Although my feet thank me for ending today, this ending is different from all the others walks I’ve made. Since Piacenza is just another stop along the way, not a pilgrimage destination, there’s no special welcome, no certificate of completion that certifies and celebrates my 478 km walk. Today I said to myself, “I’m walking home,” and that’s the best reward for arriving here at last year’s beginning which is this year’s ending. That, and the pride of now having walked about two-thirds of one of the world’s longest and most historic pilgrim routes.
Tonight, Charles, Morgan and I dine in the Duomo Piazza trattoria and tomorrow morning I say goodbye to this sweet Canadian who’s been my collaborator for about the last ten days. I wish him the very best as he gets ever nearer his joyful entry into the Eternal City. (To continue with me beyond Piacenza, click here)
Hiking Notes: the bridge closure is not really a problem if you follow the directions. While there is an option to skip the ferry and cross the “new” bridge to Piacenza, both Charles and I found the boat crossing to be very meaningful and we’d do it this way again. There’s no pilgrim hostel inside Piacenza proper, and walking 4km beyond to find Piacenza’s suburban ostello seems a little extreme. In a town of this size and quality it’s worth it to splurge and stay in a B&B
Canterbury to Lausanne next year?
Congratulations on completing this segment of the Canterbury to Rome pilgrimage. I have enjoyed reading each day’s post and will miss them and the lovely photography. Assume you will be connecting with your son and Theresa shortly. That should be a lovely way to end this year’s journey.
Interesting to follow you again this year. Me and my wife walked Fidenza to Rome during June and July and found it quite hard compared to Camino de Santiago.
I found it comforting when you wrote about the “designers” making the route go outside many villages, misssing a lot of possibilities for food, and sometimes using unnecessary detours up the moutainsides. We also followed the bike path at occassions and gained a lot of miles but to the price of tarmac routes.
Thank You Sandy for all your posts. If you can not inspire us all to be pilgrims, no one can. It has been a true joy following you every day on your journey.
Hi Sandy: Would there be a way to follow Charles, perhaps? Thank you.
Charles posts daily on Facebook. Once you take the FB plunge you can find him there.
Does Charles have a surname? How would I find him at the daunting FB site? Do I have to go through any rituals? I really do want to follow Charles somehow. Help…
His surname is Collin. Charles Collin. Good luck!
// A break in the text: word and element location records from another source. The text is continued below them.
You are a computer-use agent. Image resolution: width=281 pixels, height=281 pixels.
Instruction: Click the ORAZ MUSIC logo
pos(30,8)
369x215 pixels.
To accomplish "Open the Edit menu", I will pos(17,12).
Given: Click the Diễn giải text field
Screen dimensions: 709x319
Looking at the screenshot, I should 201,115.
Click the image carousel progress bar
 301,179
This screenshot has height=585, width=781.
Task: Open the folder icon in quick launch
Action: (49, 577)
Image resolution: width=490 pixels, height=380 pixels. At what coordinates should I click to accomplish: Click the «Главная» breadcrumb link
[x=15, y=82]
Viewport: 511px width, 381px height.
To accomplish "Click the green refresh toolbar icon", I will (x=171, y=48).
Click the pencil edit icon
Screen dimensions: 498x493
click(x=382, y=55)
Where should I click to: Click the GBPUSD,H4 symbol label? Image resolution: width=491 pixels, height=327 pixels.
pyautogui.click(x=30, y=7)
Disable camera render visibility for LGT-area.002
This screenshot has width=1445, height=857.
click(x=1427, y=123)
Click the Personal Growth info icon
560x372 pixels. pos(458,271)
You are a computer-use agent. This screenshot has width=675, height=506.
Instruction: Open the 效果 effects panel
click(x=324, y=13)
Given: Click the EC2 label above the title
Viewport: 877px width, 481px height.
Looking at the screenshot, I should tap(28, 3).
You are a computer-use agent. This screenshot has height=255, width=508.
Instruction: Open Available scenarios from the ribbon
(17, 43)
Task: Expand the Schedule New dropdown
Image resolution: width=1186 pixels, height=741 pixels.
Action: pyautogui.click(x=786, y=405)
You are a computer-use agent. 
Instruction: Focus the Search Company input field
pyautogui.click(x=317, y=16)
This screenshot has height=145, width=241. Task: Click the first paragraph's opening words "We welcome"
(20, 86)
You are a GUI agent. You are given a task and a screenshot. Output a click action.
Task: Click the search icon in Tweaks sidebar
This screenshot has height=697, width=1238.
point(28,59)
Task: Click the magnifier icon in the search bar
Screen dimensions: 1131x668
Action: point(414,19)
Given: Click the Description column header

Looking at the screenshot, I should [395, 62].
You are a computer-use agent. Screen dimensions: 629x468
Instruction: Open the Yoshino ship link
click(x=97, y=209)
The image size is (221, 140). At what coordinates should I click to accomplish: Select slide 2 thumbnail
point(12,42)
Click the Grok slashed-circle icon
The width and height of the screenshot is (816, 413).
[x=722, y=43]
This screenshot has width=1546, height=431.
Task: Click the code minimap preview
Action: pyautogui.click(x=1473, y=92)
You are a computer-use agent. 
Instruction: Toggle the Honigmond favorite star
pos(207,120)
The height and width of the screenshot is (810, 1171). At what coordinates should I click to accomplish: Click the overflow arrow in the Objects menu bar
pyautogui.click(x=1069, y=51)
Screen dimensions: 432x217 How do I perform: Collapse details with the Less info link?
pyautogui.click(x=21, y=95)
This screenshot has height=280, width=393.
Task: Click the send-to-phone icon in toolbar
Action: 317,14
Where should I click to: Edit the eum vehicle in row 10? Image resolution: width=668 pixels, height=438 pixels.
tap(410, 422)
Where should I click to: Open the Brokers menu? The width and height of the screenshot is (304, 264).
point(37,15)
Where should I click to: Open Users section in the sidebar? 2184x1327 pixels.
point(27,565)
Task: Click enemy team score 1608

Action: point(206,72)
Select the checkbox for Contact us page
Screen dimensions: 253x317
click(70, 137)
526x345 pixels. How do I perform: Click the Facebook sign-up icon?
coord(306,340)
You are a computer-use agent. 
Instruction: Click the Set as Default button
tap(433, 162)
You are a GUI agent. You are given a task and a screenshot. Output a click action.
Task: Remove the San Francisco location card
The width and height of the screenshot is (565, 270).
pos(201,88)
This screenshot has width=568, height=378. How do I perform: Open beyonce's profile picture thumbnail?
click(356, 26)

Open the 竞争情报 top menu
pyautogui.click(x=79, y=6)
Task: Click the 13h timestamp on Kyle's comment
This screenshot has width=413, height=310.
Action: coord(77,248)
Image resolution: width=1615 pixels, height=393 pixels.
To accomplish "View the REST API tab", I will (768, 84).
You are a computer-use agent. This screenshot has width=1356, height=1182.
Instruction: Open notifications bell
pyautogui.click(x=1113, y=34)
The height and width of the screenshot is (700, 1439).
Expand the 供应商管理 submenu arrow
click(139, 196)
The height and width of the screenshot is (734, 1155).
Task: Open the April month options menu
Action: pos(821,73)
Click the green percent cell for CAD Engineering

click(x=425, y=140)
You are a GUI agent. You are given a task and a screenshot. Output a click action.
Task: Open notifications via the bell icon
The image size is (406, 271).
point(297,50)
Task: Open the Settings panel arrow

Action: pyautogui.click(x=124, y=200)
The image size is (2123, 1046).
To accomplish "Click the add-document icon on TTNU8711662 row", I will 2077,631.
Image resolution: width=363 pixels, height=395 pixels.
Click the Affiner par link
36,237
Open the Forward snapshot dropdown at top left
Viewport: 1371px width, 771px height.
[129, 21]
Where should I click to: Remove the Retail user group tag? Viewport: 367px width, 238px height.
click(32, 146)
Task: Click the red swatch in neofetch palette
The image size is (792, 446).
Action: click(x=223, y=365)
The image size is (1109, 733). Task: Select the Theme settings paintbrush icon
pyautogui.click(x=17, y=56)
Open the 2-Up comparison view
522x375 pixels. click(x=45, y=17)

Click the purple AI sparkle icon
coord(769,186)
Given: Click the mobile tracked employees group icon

Thanks for sharing the highs and lows of your walk, all with good humour and great accompanying photos. I can’t wait to follow you on your next adventure and step out on my own VF walk next August.Take care. Mel
Many thanks Sandy for your intresting descriptions. For me it is not easy to understand all the jokes and may be tipical american expressions, but anyway good moments to feel your way you see Europe and to repeat my poor english knowledges.
Last year i completed my via jacobi (Konstanz-Finisterra) with the Part in France => Condom to St. Jean Pied de Port. Kind regards from Switzerland, Martin
Thanks Sandy, I have looked forward to your posts each day and have enjoyed them very much! We are feeling inspired again!